Obama expresses confidence in Europe


Associated Press

CANNES, France

Conceding a fragile global recovery and plodding job growth back home, President Barack Obama said Friday he is confident European leaders are fixing their ominous debt crisis that threatens to undermine the United States and his own shot at a second term.

A year shy of the election, Obama said the American economy is growing, but “way too slow.”

The president capped his role at a brisk G-20 summit essentially where he started it, offering solidarity to his European peers with none-too-subtle signals it was their responsibility to clean up the economic mess in their own backyards.

At issue is an evolving rescue package across the 17 nations sharing the euro as their common currency. The plan could prevent a default in Greece, put up a financial firewall against future trouble and reassure markets about the credibility of the euro.

“I am confident that Europe has the capacity to meet this challenge,” Obama said in a news conference at the meeting of leading industrialized and developing countries.

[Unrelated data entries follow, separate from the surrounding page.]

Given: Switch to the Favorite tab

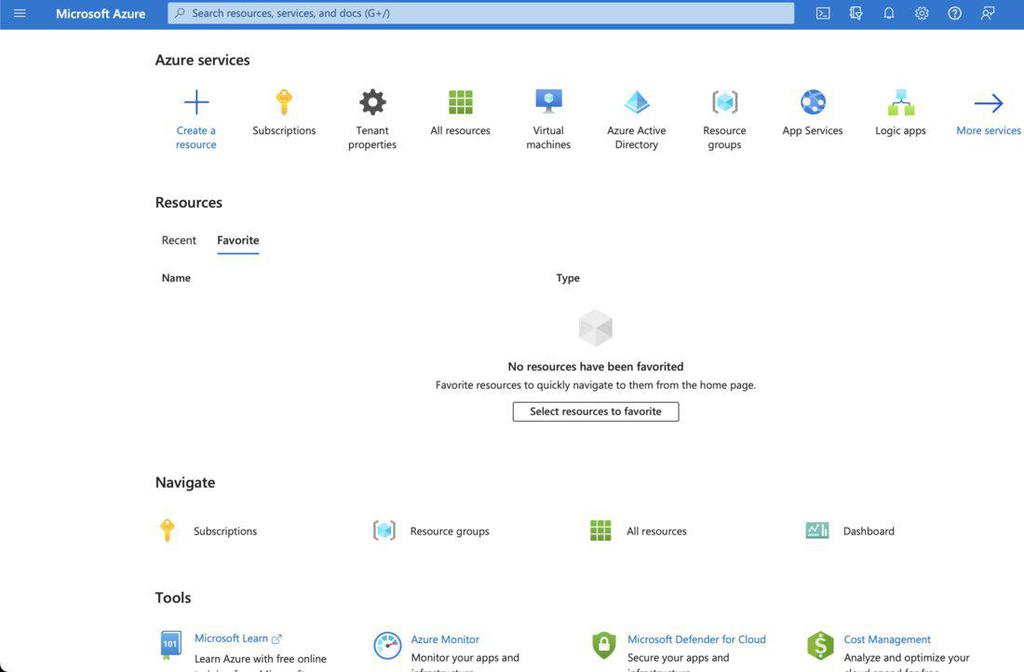Looking at the screenshot, I should [237, 240].
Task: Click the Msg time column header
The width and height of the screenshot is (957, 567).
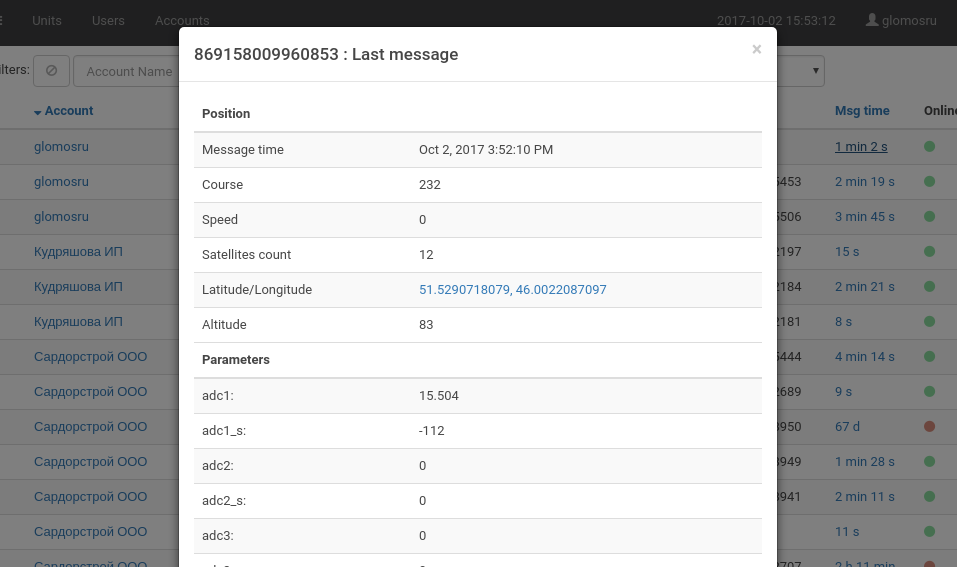Action: [x=861, y=111]
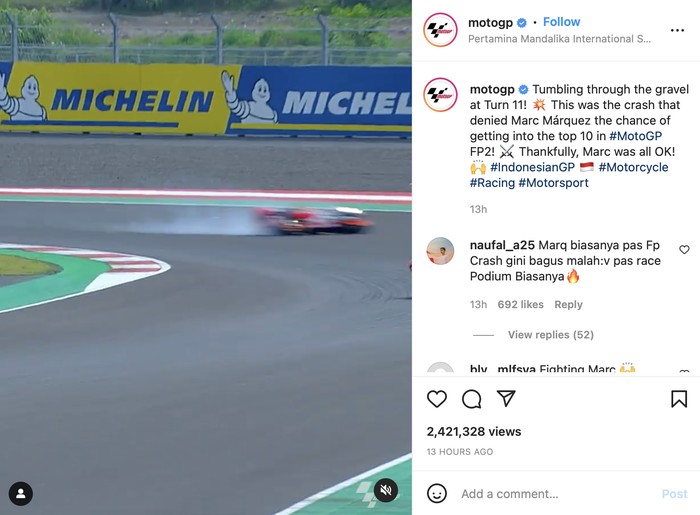View 692 likes on comment

tap(520, 305)
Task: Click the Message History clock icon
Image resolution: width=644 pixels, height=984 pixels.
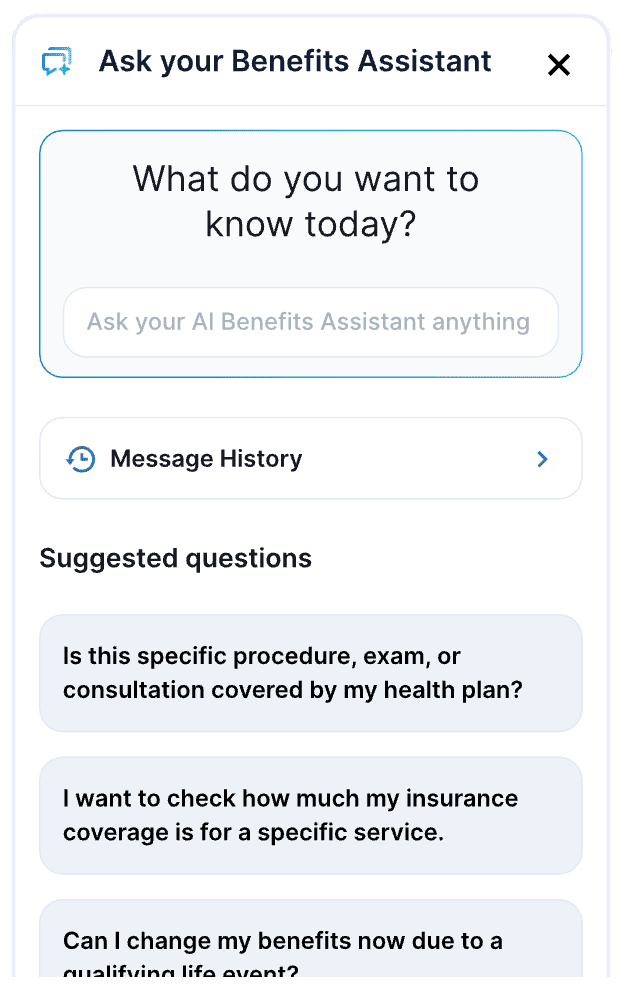Action: tap(81, 459)
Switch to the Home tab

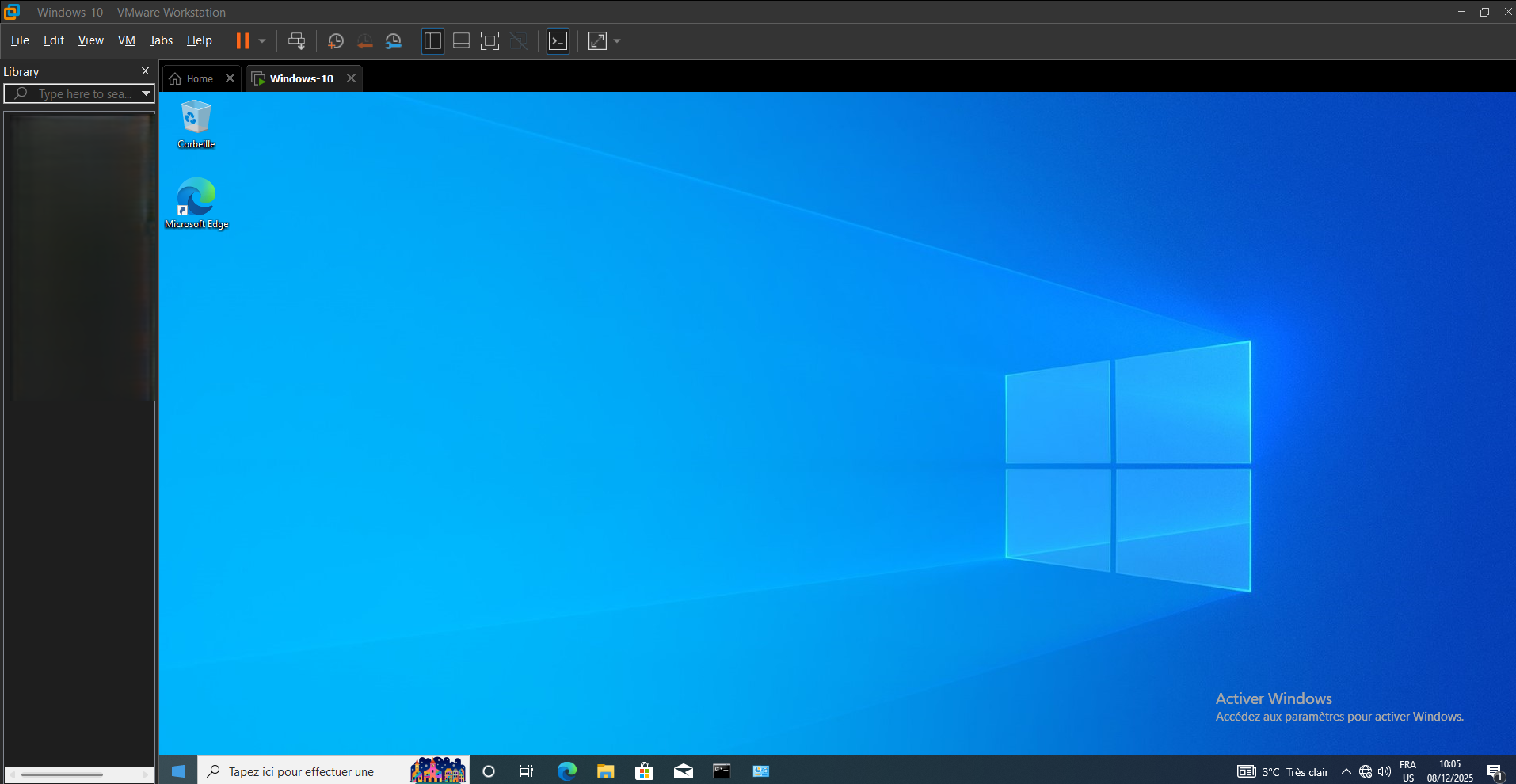(192, 78)
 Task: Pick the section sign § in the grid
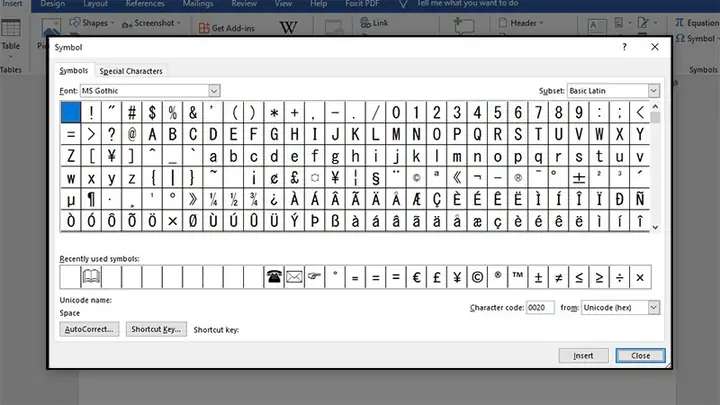pos(376,178)
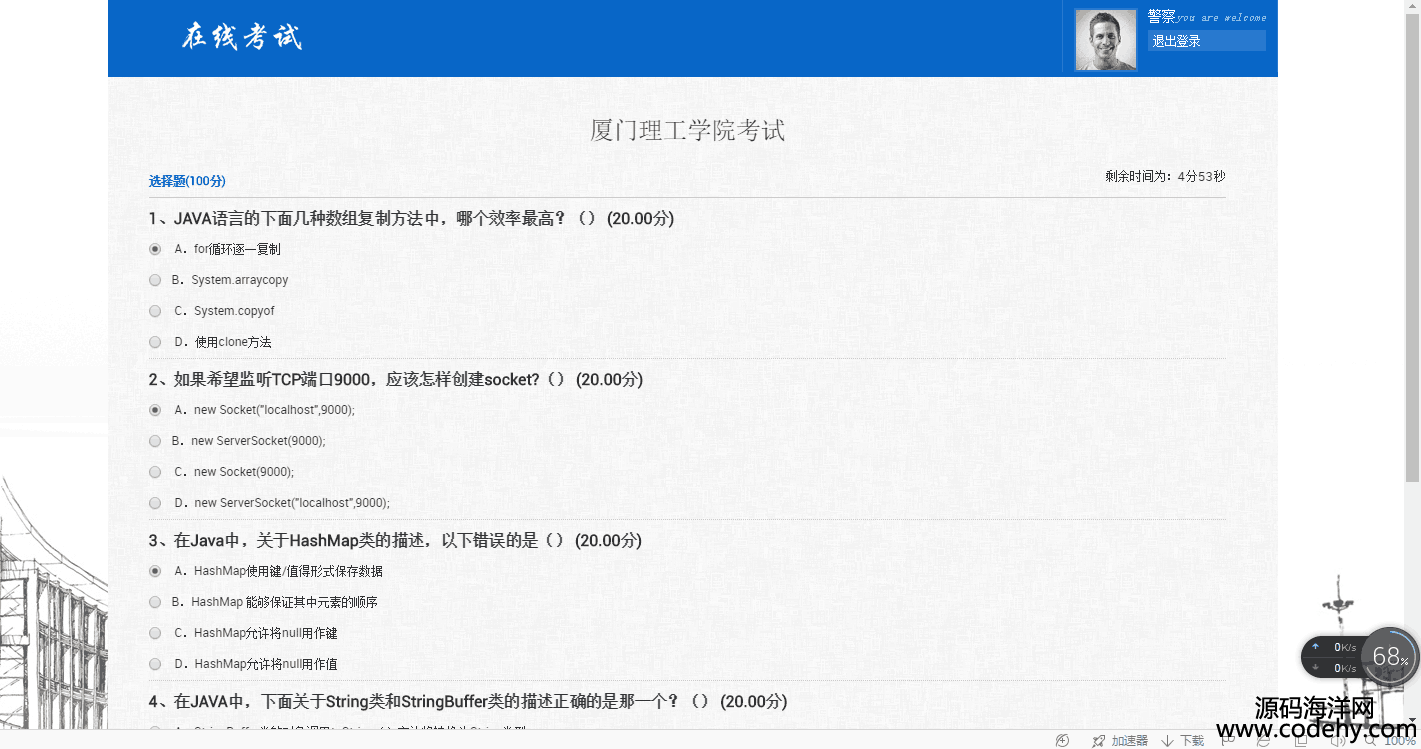Select option B System.arraycopy for question 1
This screenshot has width=1421, height=749.
click(155, 280)
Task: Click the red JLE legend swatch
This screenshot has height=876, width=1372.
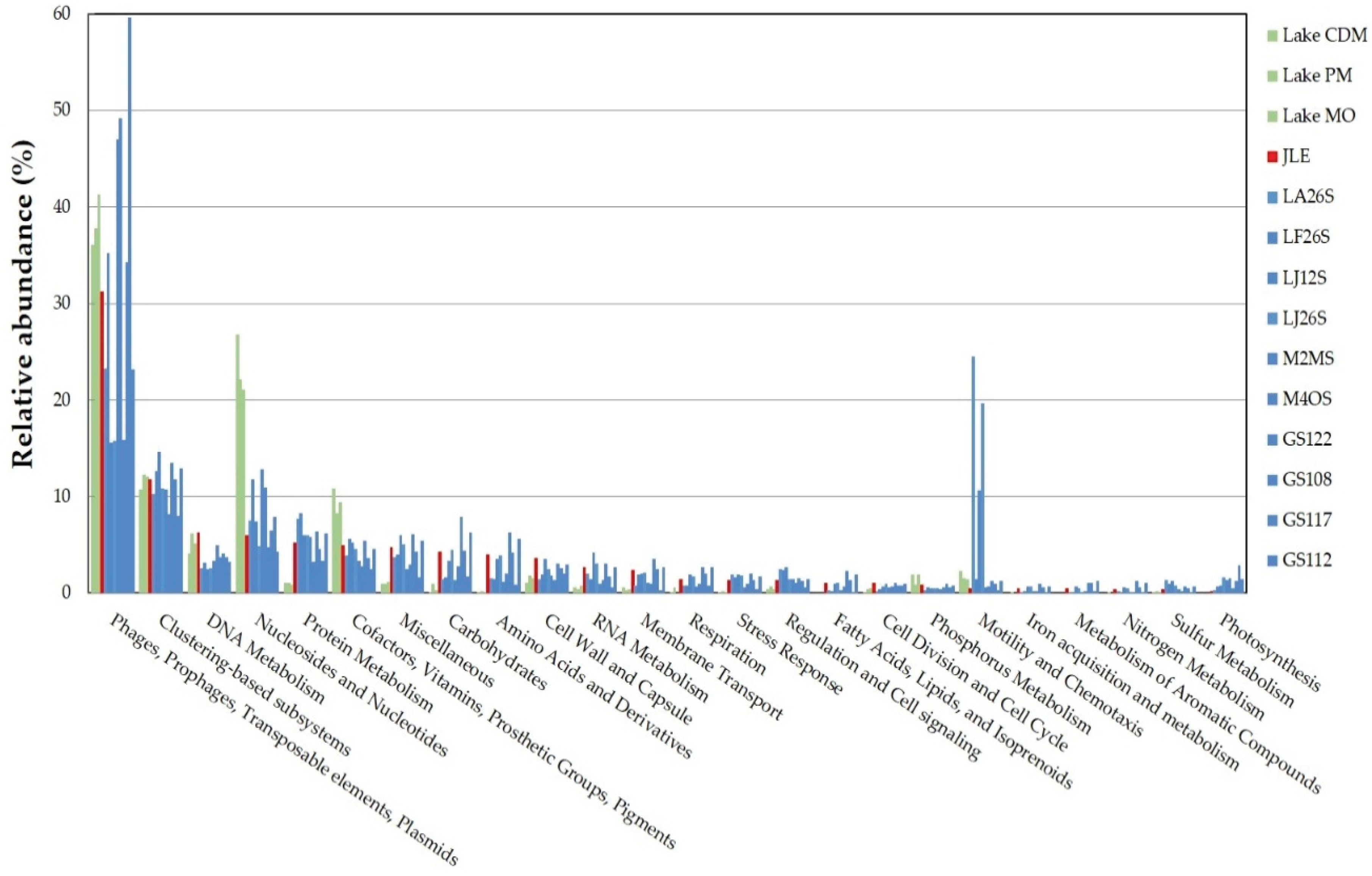Action: [x=1272, y=157]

“I know it isn’t easy, but what is absolutely critical — and what the world looks for in moments such as this — is action,” he said. “That’s how we confronted our financial crisis in the United States.”

The drama of Greek’s messy internal struggles and their potential to derail the entire European effort hung over the summit in this French Riviera resort, as did a gloomy rain.

While Obama met with world leaders, a new jobs report showed the American economy added 80,000 jobs in October, and that the job expansion in the previous two months was better than first thought.